Other Parts Discussed in Thread: FDC1004, FDC2112
Hi Team,
Supporting a customer with FDC2214 designed in.
Looking at the datasheet Figure 16 and 17, these parts seem to only support a write-read style transfer rather than a direct read, which is unfortunate since the extra two bytes of the transfer seem to limit practical performance a bit. And it also seems to contradict the documentation for the 211x chips. They also do not seem to allow for multi-register reads.
The FDC2214 datasheet claims the following,
That would not possible, since for an I2C write-read, a 5 byte transfer in this case, at 400KHz we could get:
400[1/s]*(1/9)[b/B]*(1/5)[B/transfer]*(1/1)*[transfers/sample] = 8.8 ksamples/second.
However, the documentation claims 13.3 kSPS is possible.
Is there another way to read data from the chip?
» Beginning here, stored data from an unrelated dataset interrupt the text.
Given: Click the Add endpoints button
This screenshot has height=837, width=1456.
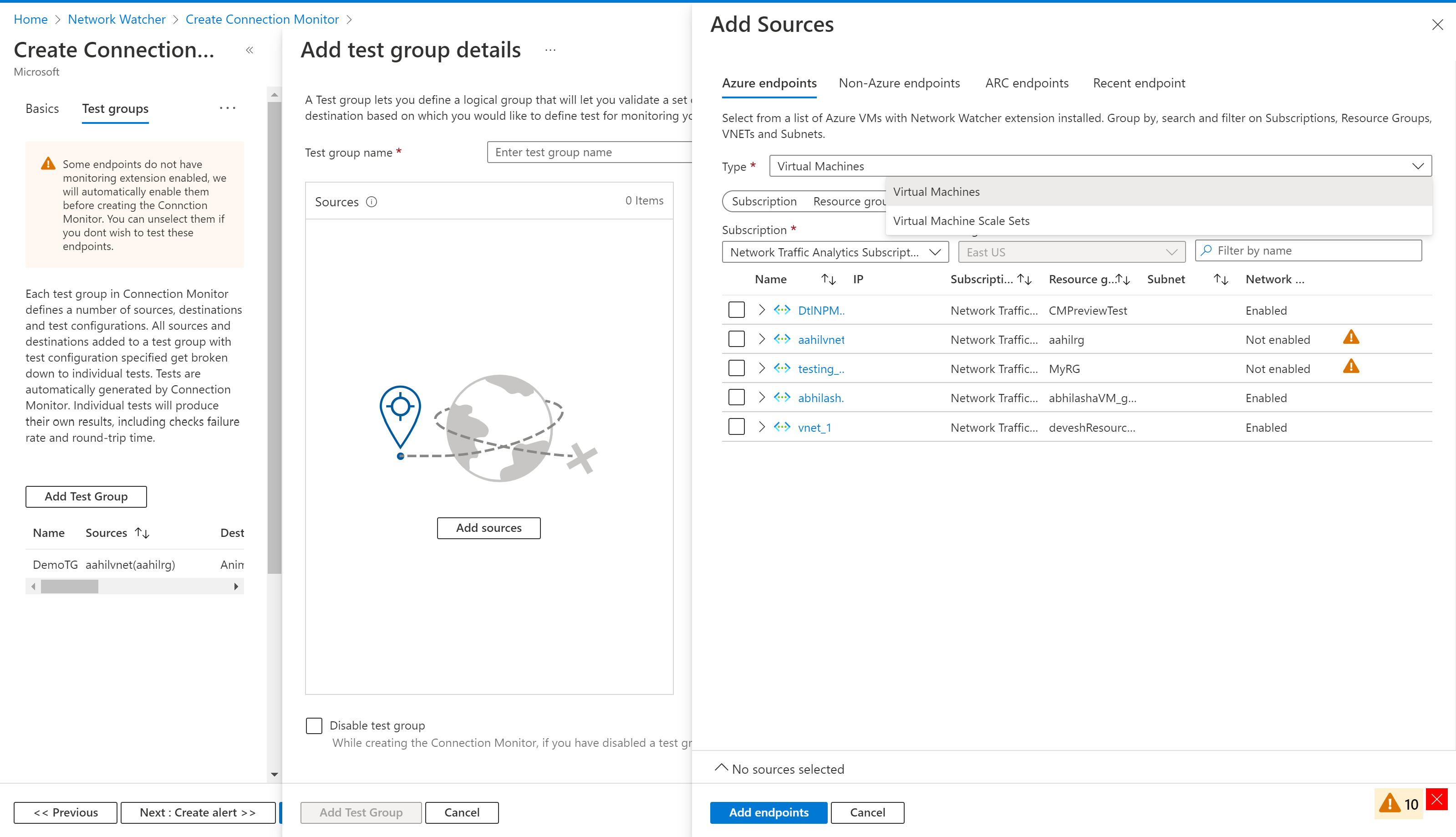Looking at the screenshot, I should tap(768, 812).
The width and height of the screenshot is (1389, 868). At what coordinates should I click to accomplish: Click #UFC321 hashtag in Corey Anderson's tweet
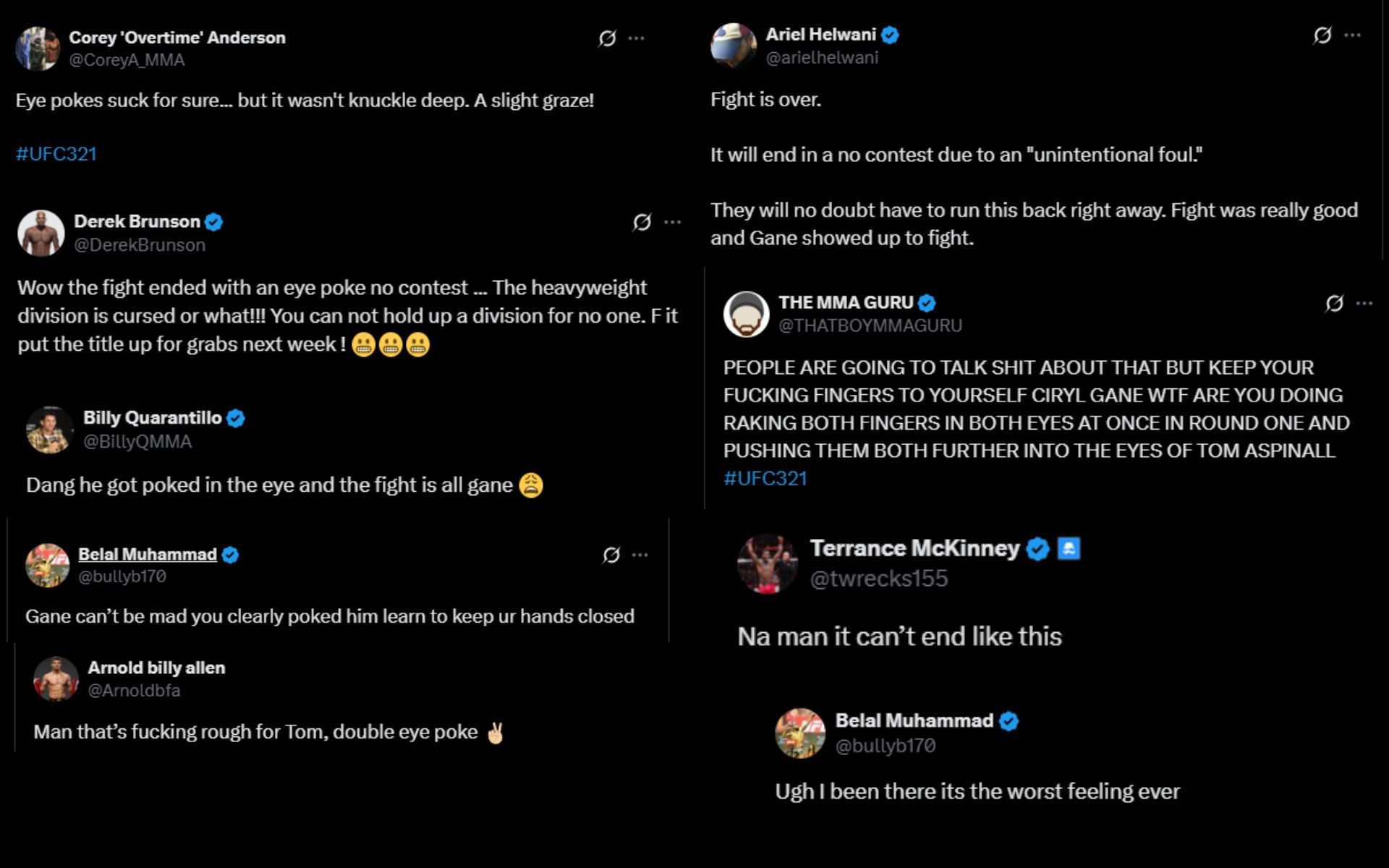click(56, 154)
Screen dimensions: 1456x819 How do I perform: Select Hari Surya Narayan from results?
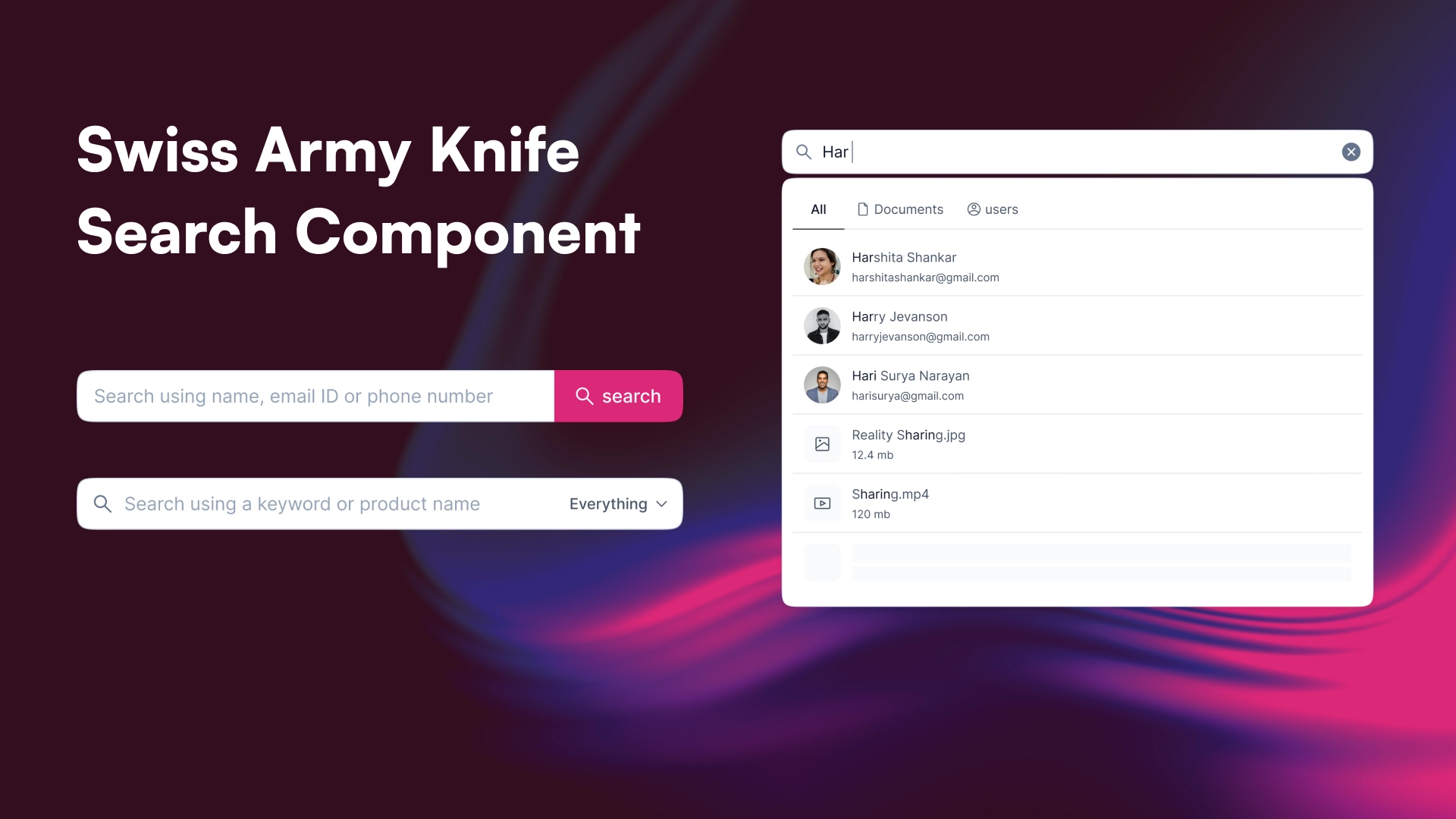click(1077, 384)
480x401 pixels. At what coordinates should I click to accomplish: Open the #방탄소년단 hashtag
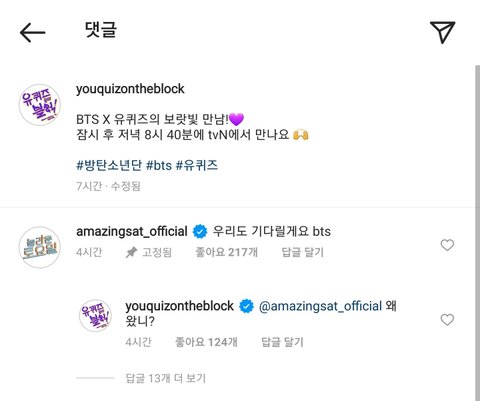(x=109, y=165)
Attempting a multi-register read just yields a NACK, but perhaps a simple read after issuing the register address once works?
In the case of the 221x chips, it would be great if there was a more efficient way to do this than a write-read for both the MSB and LSB of every sample. In theory, that yields a sample rate of:
400[1/s]*(1/9)[b/B]*(1/5)[B/transfer]*(1/2)*[transfers/sample] = 4.4 ksamples/second.
But that is assuming perfect timing. The customers firmware has a 43-microsecond gap between I2C transfers, and is also servicing both the FDC1004 and FDC2214 on the same bus, which is limiting the sample rate to around a kilohertz. This isn’t terrible, but especially as we use more than one channel, theywould like to get things working as good as possible.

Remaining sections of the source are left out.